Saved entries
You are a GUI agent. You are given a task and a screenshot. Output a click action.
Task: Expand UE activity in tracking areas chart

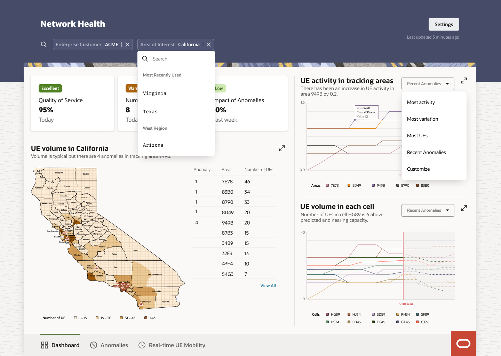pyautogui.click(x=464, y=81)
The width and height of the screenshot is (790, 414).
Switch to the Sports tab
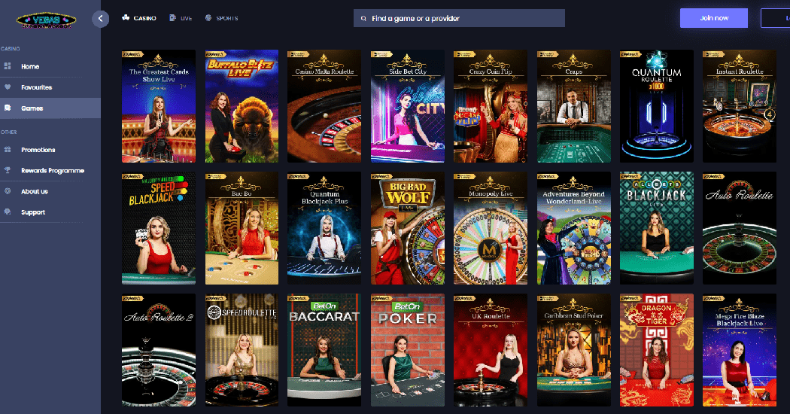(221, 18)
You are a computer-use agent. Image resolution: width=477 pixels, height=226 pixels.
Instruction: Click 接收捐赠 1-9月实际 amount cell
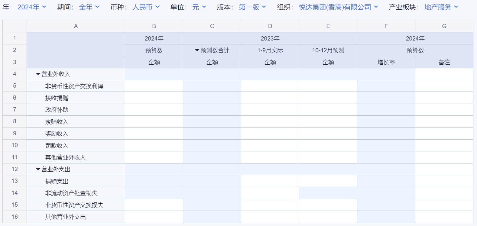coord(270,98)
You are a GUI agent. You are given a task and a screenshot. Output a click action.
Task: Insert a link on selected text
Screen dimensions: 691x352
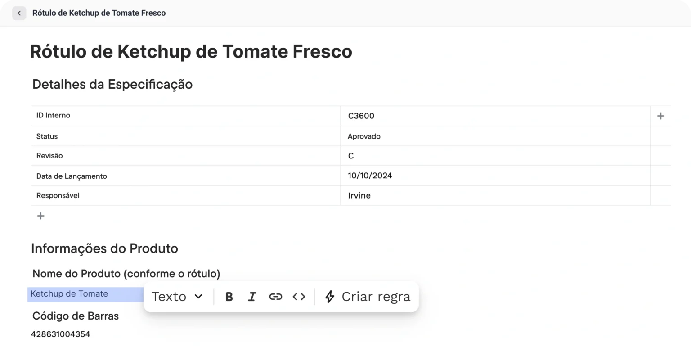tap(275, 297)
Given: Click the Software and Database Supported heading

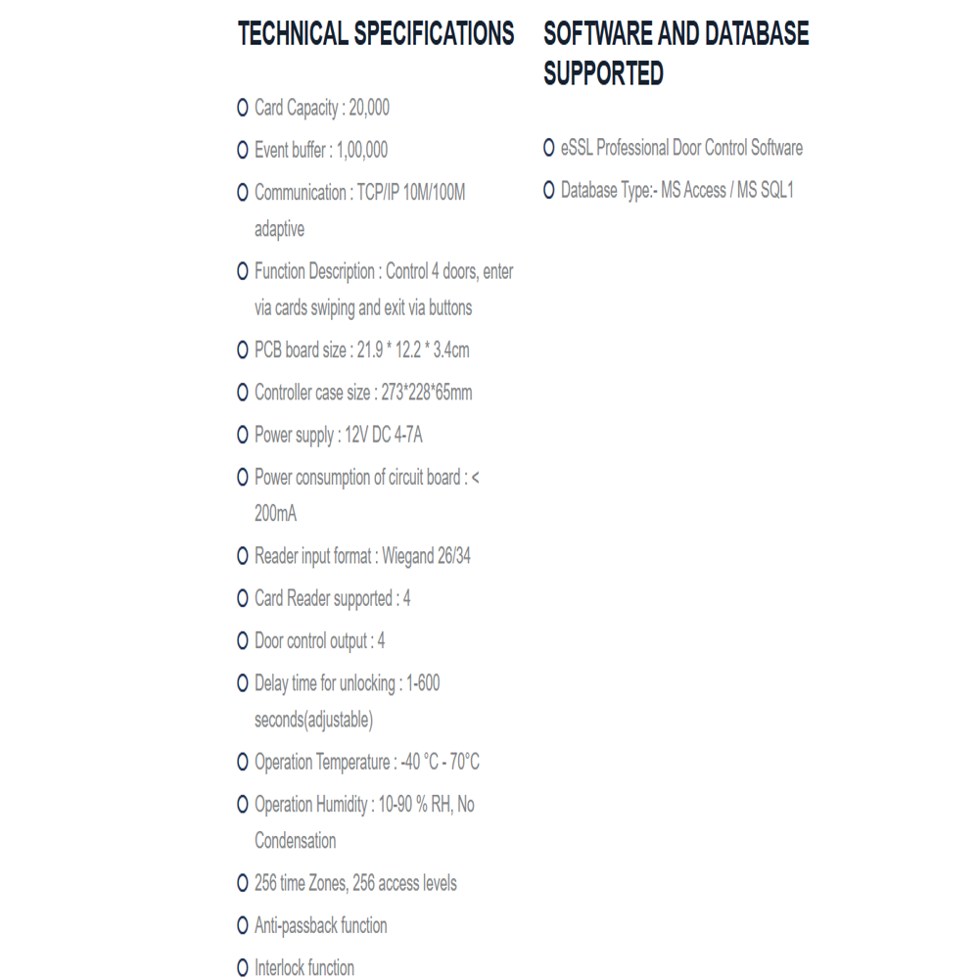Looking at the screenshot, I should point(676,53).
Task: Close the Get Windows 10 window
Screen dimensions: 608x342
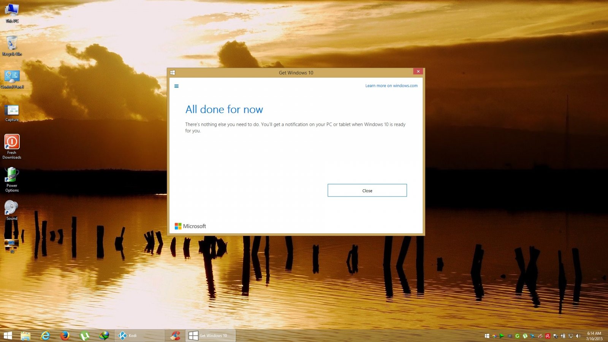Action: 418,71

◆ Task brief
From the line that contains "Screen dimensions: 691x352" through the last line of the entries, transcribe every line exactly, leaving out the pictures.

◆ Answer box
Screen dimensions: 691x352
tap(275, 297)
Given: Click the Software and Database Supported heading

Looking at the screenshot, I should point(676,53).
Task: Close the Get Windows 10 window
Screen dimensions: 608x342
Action: 418,71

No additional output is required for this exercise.